The parish council has responsibility for local issues, including setting an annual precept (local rate) to cover the council's operating costs and producing annual accounts for public scrutiny. The parish council evaluates local planning applications and works with the local police, district council officers, and neighbourhood watch groups on matters of crime, security, and traffic. The parish council's role also includes initiating projects for the maintenance and repair of parish facilities, as well as consulting with the district council on the maintenance, repair, and improvement of highways, drainage, footpaths, public transport, and street cleaning. Conservation matters (including trees and listed buildings) and environmental issues are also the responsibility of the council.

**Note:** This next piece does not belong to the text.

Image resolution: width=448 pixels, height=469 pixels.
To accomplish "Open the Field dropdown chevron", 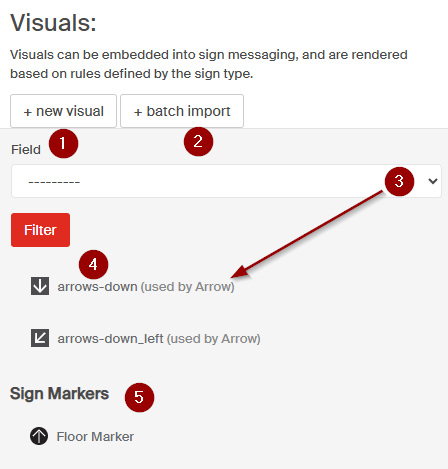I will (433, 181).
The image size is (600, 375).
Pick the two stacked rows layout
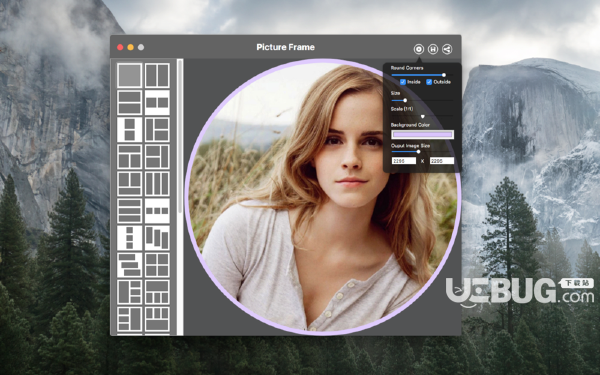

For local government purposes, since 1 April 2023, the parish comes under the unitary authority of Somerset Council. Prior to this, it was part of the non-metropolitan district of Somerset West and Taunton (formed on 1 April 2019) and, before this, the district of West Somerset (established under the Local Government Act 1972). It was part of Williton Rural District before 1974.

It is also part of the Bridgwater and West Somerset county constituency represented in the House of Commons of the Parliament of the United Kingdom. It elects one Member of Parliament (MP) by the first past the post system of election.

==Geography==
The Washford River rises just south of the village, within the civil parish, and flows to join the Bristol Channel at Watchet.

Treborough Woods are a 70 acre area which contain the site of a slate quarry which was used for 500 years until production finished in World War II.

==Religious sites==

The Church of St Peter dates from the 14th century and has been designated by English Heritage as a Grade II* listed building.